I'm not bisexual. The thought of being in a relationship with another woman is a complete turn off to me. 

However, I do find the female form to be a work of art. I'd much rather look at a naked woman than a naked man. Neither one of those images exactly turn me on, but I find the female body more pleasing to the eye.


----------



## Mal74 (Dec 24, 2009)

I fooled around with a girl once when I was in college but I would hardly describe myself as bisexual. It was an experiment, and there was probably alcohol involved. 

The question itself is ridiculous on its face. "Are all married women bisexual?" You might as well ask, "Are all married men lazy?" It's just silly. "All" of any group are most definitively NOT whatever you are asking.


----------



## swedish (Mar 6, 2008)

I guess the first 'no' answers the question whether all married women are bi, but I am not. If you see this on the nightstand I think it's a clue:


----------



## Mommybean (Jan 22, 2009)

Yep, me either. I find the female body attractive visually, but girls are missing one VERY important part that I need...and a toy just does not do the trick.


----------



## 827Aug (Apr 27, 2008)

Here's another definite NO. And unfortunately that's part of the reason I'm having a divorce. For years my estranged husband joked about having another woman in bed with us. I now know he wasn't joking! Sorry I'm not wavering on this one!


----------



## MarkTwain (Aug 1, 2008)

okeydokie said:


> i'd say most men dont have that curiosity (i sure dont). curious to see the input.


In the UK, at least 30% of men have had a same sex experience of some sort. Many will not bother to repeat it. On top of that you could add the men who fantasize but don't act on it. don't forget that for many men this broad-mindedness does not kick in until after 40. Then you have the grey area of men who like MFMs over FMFs. Yep, there is a lot of it about.

If you could go down the street and read anybody's thoughts at random - you would be shocked. At least you would be if you weren't human yourself. As my headmaster would say in assembly when someone had vandalised the school bus (and he did not know who it was): "You know who you are".


----------



## michzz (Jun 6, 2008)

MarkTwain said:


> In the UK, at least 30% of men have had a same sex experience of some sort.


Seems like a rather high number. Where do you get your statistics?


----------



## mommy2 (Oct 27, 2009)

And it's another NO here.

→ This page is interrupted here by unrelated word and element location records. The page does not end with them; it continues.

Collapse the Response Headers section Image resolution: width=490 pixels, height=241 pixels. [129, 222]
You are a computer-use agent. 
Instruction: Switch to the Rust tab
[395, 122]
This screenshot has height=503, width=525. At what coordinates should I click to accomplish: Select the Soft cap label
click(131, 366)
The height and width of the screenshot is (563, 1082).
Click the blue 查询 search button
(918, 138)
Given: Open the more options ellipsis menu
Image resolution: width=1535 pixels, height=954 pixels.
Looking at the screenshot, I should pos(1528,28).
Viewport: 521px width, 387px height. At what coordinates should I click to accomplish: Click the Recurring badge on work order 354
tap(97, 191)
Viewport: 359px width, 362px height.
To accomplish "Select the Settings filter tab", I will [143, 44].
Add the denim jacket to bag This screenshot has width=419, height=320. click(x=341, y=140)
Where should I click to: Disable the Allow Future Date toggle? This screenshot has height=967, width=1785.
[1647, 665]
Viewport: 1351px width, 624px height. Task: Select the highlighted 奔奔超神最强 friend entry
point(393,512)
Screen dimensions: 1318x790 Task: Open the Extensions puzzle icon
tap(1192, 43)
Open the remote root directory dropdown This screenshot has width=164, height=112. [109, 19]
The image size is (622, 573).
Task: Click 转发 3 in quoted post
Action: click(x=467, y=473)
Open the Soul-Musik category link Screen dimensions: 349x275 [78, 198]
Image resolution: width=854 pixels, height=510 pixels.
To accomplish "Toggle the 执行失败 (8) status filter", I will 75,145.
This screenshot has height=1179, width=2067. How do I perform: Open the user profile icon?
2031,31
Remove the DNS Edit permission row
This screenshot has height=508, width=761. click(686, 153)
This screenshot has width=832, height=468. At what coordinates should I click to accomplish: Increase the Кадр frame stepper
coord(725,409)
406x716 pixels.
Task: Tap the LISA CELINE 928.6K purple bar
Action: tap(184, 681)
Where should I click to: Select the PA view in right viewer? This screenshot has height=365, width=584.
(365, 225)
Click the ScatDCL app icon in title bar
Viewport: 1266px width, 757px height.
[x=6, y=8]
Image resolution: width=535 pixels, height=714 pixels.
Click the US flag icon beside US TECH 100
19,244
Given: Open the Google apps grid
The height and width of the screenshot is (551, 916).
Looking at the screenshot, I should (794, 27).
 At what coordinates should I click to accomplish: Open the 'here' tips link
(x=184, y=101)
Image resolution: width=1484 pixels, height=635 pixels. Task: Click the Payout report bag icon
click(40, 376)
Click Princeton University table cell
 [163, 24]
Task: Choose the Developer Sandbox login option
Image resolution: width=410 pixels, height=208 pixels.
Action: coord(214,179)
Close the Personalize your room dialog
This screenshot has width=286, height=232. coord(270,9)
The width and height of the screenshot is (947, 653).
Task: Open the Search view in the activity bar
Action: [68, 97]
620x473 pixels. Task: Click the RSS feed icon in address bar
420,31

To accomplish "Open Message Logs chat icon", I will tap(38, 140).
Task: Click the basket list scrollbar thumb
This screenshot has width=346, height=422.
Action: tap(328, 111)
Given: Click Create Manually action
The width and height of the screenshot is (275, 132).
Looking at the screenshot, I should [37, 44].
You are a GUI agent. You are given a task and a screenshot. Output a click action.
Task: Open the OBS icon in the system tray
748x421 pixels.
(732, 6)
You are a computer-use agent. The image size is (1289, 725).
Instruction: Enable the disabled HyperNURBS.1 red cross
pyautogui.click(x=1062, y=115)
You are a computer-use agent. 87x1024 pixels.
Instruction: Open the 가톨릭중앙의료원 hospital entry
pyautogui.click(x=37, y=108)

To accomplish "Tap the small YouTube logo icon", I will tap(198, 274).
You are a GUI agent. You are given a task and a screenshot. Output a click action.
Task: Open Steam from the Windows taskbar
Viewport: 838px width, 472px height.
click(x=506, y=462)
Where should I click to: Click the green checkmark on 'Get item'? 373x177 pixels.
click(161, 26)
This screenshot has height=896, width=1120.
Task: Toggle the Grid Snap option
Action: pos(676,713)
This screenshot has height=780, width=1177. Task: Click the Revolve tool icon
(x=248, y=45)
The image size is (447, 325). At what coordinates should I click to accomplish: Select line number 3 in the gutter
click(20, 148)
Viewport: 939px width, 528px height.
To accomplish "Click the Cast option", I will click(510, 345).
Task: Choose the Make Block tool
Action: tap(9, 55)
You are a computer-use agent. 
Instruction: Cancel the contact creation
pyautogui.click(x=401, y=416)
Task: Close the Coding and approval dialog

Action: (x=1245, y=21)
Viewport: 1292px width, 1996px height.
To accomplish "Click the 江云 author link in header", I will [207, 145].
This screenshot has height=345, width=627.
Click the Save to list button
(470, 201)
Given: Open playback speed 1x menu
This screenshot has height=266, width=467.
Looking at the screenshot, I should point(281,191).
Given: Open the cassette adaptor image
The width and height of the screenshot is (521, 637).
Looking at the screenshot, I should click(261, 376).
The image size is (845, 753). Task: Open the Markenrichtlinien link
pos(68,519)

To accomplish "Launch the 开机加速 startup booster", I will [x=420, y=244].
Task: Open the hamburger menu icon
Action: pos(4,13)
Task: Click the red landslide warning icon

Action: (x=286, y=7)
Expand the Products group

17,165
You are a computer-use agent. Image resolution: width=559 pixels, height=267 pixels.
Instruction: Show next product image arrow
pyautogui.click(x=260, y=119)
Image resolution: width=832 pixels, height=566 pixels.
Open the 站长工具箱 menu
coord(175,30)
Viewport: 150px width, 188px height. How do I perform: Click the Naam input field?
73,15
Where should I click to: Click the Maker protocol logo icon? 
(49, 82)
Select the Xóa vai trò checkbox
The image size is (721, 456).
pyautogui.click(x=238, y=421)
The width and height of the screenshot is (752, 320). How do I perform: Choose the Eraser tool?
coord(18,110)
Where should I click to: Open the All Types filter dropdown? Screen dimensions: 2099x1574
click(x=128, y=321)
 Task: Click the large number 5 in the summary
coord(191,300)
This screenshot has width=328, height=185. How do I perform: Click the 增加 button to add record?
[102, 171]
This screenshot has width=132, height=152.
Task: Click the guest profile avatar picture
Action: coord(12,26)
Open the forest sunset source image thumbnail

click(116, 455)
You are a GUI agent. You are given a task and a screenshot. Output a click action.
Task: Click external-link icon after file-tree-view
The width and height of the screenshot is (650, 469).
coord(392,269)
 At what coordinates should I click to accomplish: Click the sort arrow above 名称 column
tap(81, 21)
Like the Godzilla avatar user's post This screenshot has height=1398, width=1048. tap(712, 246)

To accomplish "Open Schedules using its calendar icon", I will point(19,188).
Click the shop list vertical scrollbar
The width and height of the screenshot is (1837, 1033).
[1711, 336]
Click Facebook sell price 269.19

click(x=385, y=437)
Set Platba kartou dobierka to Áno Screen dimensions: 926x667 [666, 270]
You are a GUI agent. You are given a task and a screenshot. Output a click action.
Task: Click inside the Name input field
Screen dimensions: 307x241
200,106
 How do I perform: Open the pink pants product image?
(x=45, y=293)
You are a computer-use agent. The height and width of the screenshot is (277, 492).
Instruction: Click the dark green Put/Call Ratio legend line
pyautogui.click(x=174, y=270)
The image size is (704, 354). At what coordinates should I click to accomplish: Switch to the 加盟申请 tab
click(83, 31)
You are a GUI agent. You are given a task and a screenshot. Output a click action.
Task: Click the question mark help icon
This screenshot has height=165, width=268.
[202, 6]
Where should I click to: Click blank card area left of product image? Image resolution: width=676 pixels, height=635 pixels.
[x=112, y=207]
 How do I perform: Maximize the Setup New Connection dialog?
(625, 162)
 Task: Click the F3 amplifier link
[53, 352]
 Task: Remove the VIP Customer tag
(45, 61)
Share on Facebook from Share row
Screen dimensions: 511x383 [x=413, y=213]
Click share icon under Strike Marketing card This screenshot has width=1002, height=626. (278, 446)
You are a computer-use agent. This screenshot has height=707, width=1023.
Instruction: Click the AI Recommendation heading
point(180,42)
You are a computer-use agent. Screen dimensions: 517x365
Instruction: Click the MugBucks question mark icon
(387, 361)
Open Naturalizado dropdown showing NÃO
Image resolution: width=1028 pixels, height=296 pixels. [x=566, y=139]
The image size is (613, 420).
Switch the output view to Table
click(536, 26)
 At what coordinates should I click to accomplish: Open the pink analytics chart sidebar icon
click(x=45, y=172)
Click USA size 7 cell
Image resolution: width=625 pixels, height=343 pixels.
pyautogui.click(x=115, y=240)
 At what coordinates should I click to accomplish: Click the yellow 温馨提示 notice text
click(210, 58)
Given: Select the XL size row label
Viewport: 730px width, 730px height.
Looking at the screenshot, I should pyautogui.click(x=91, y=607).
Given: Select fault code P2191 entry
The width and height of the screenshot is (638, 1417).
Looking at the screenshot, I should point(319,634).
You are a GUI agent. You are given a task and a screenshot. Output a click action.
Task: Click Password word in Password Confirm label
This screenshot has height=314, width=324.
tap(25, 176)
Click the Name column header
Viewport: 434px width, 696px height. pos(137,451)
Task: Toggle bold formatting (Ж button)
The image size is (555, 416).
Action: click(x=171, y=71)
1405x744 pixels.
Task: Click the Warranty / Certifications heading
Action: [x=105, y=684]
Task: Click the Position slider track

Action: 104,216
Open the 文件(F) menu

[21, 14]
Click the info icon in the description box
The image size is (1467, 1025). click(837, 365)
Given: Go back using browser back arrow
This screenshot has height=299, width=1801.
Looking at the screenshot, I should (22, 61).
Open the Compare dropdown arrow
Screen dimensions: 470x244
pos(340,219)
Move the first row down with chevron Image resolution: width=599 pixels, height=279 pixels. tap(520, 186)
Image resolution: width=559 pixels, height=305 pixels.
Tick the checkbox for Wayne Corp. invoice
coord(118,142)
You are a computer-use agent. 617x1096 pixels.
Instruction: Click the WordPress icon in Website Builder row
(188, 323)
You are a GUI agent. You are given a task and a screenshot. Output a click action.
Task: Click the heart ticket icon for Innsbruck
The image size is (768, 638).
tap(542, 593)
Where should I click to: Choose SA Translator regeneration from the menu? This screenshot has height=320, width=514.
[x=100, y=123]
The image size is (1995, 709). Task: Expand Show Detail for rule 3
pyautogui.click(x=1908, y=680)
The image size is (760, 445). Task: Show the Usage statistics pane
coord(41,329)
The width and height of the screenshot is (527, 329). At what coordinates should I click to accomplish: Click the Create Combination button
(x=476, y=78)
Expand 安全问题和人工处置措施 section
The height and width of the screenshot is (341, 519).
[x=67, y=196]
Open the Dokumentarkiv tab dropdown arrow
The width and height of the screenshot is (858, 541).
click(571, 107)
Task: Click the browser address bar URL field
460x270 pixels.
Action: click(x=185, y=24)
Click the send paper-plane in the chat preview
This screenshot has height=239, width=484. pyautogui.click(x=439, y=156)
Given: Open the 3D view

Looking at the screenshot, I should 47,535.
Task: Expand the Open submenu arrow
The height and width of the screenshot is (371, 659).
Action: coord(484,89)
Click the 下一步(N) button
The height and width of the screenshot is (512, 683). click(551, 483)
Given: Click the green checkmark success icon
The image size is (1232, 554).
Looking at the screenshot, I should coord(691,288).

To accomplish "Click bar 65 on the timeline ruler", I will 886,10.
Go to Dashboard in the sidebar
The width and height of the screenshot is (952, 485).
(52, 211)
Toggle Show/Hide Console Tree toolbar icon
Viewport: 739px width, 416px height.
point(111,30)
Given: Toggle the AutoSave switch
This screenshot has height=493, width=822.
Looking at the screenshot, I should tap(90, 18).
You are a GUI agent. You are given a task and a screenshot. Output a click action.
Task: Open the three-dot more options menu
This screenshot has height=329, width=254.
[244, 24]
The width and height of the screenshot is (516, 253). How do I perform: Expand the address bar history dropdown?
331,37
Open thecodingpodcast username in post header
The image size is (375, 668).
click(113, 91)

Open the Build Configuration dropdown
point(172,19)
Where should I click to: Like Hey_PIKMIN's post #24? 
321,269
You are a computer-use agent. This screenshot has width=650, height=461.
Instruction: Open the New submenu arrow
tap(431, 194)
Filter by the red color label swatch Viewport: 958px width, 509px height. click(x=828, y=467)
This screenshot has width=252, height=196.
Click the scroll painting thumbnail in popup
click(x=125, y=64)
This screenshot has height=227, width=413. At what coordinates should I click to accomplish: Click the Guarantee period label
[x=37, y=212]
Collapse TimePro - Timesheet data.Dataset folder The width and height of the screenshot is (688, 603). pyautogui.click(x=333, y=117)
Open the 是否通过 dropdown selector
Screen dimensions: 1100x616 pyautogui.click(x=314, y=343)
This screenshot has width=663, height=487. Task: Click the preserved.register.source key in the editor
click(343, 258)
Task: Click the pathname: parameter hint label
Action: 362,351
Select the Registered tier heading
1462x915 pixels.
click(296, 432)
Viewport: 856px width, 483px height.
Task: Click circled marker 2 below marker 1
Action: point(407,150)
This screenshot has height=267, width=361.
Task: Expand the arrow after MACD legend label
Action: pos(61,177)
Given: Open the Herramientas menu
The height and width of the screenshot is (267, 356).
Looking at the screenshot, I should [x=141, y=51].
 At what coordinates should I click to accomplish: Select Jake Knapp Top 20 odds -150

Just not my thing.


----------



## Mal74 (Dec 24, 2009)

Star said:


> I have wondered what it would be like to have a woman give me oral but with regards to me doing anything to her, not really my scene which probaly sounds really hypocrictal.


Well speaking strictly from distant memory I will tell you that it was awesome.


----------



## okeydokie (Sep 10, 2008)

Star said:


> I have wondered what it would be like to have a woman give me oral but with regards to me doing anything to her, not really my scene which probaly sounds really hypocrictal.



and thats why i used the word "curious" because i would venture to guess most women do not act it out. one lady poster said she fooled around with another girl in college, would that be called curiosity?

oh, and mark friggin twain, your crazy


----------



## MarkTwain (Aug 1, 2008)

michzz said:


> Seems like a rather high number. Where do you get your statistics?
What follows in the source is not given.